The following paragraphs will first discuss the ‘single’ token passing policy and then ‘queue’, because it is straight forward for the former and a little more involved for the later. The function signatures for both policies remain the same as with automatic token memory management. Depending whether the received token is of interest, the token inside the analyzer can be switched with the new token. This can be done by the functions

void              token_p_set(QUEX_TYPE_TOKEN*);

The first function only sets a new token. The currently set token pointer is overwritten. This is dangerous, since one might loose the reference to an allocated object. To avoid this the current token pointer can be read out using

QUEX_TYPE_TOKEN*  token_p();

To do the read-out and set operation in one step the function

QUEX_TYPE_TOKEN*  token_p_swap(QUEX_TYPE_TOKEN*);

is provided. It returns the a pointer to the currently set token inside the analyzer and sets the token pointer to what is provided as a second argument. It must point to a constructed, token object. A typical code fragment for this scenerio looks like

QUEX_TYPE_TOKEN  token_bank[2];
QUEX_TYPE_TOKEN* token_p = &token_bank[1];
...
lexer.set_token_p(&token_bank[0]);
...
while( analysis ) {
    /* call to receive(...) switches token pointer */
    token_id = lexer.receive();
    ...
    if( content_is_important_f ) {
        store_away(lexer.token_p_swap(get_new_token());
    }
}

The idea of ‘switching the thing on which the analyzer writes’ can also be applied to the ‘queue’ token passing policy. The user provides a chunk of allocated and constructed tokens. The receive function fills this token queue during the call to receive. If the token queue is of interest, it can be taken out and the lexer gets a new, ready-to-rumble token queue. This actions can be take by means of the functions

void  token_queue_get(QUEX_TYPE_TOKEN** begin, size_t* size);
void  token_queue_set(QUEX_TYPE_TOKEN* Begin, size_t Size);
void  token_queue_swap(QUEX_TYPE_TOKEN** queue,
                         size_t*           size);

The following code fragment displays a sample application of this approach:

QUEX_TYPE_TOKEN*  iterator   = 0x0;
QUEX_TYPE_TOKEN*  queue      = 0x0;
size_t            queue_size = (size_t)16;
...
queue = get_new_token_queue(queue_size);
qlex.token_queue_set(queue, queue_size);
...
while( analysis ) {
    iterator    = qlex.receive();
    /* consider the first token, the remainder is in the queue.
    ...
    qlex.token_queue_swap(&queue);

    /* Manual iteration over received token queue */
    for(iterator = queue; iterator != queue_watermark ; ++iterator) {
        ...
        if( content_is_important_f ) {
            store_away(iterator);
        }
    }
}

Token Construction and Destruction

As mentioned for user token memory management, the user owns the token’s memory and is responsible for construction and destruction. In C++ construction and destruction happen implicitly, when on calls the new and delete operator, or if one defines a local variable and this variable runs out of scope, e.g.

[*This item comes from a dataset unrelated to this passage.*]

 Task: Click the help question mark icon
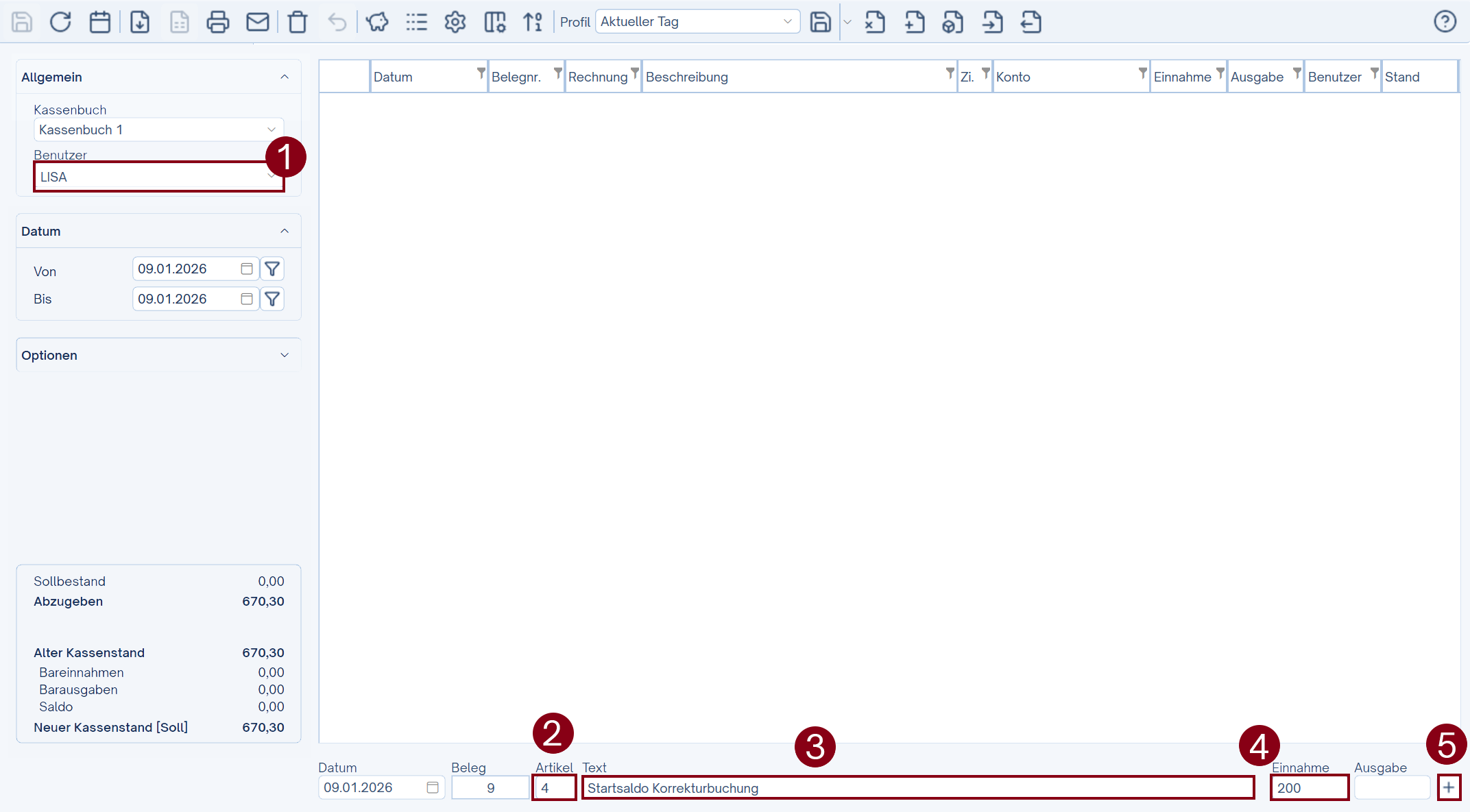1445,22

QUEX_TYPE_TOKEN*   queue = QUEX_TYPE_TOKEN[16];

allocates space for 16 tokens, and calls their constructors. A call to delete, e.g.

delete [] queue;

invoques the token destructor and deletes all related memory. In C, however, construction and destruction must happen by hand, i.e.

QUEX_TYPE_TOKEN*   queue = (QUEX_TYPE_TOKEN*)malloc(sizeof(QUEX_TYPE_TOKEN) * 16);

for(iterator = queue; iterator != queue QueueSize; ++iterator)
    QUEX_NAME_TOKEN(construct)(iterator);

and

for(iterator = queue; iterator != queue QueueSize; ++iterator)
    QUEX_NAME_TOKEN(destruct)(iterator);

free(queue);

Remark on Token Passing

The user initiates an analysis step by his call to .receive(). The analyzer tries to make sense out of the following sequence of characters, i.e. characterizes it as being a number, a keyword, etc. The character sequence that constitutes the pattern, i.e. the lexeme, has a begin and an end. Now, comes the point where this information has to be passed to the caller of .receive() through a token.

Note

The concept of a ‘token’ is that of a container that carries some information from the analyzer to the user. No tokens shall be allocated in a pattern action. During analysis it is only filled, not created, and when receive() returns the user reads it what is in it.

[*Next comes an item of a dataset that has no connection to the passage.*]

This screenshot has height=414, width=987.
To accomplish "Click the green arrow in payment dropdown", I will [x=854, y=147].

Token allocation, construction, destruction, and deallocation is either done by the analyzer itself (default automatic token memory management), or by the caller of .receive() (user token memory management). It is not element of an analyzer step.

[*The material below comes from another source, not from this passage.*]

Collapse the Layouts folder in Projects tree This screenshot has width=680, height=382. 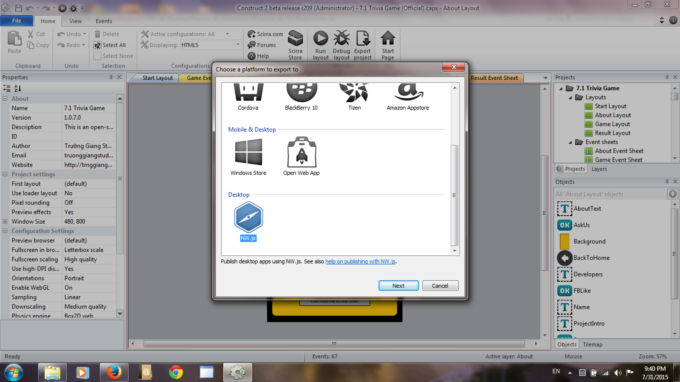(571, 98)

Token passing is something with happens notoriously often, and thus it is crucial for the performance of the lexical analyzer. During the pattern-match action the lexeme is referred to by means of a character pointer. This pointer is safe, as long as no buffer reload happens. Buffer reloads are triggered by analysis steps. Depending on the token passing policy, the lexeme pointer is safe to be used without copying:

Single

The pointer to the lexeme is safe from the moment that it is provided in the matching pattern action and while the function returns from receive(). When receive() is called the next time, a buffer reload may happen. If string to which the lexeme pointer points is important, then it must be copied before this next call to receive.

Note

When CONTINUE is used, this initiates an analysis step during which a buffer reload may happen.

Queue

As with ‘single’, a lexeme pointer must be copied away before the next call to receive(). However, potentially multiple tokens are sent, and analysis continues after a pattern has matched, then the lexeme pointer may be invalid after each step.

The default token implementation ensures, that the lexeme is stored away in safe place, during the pattern match action. However, for things that can be interpreted, such as numbers it may be advantageous to interpret them directly and store only the result inside the token.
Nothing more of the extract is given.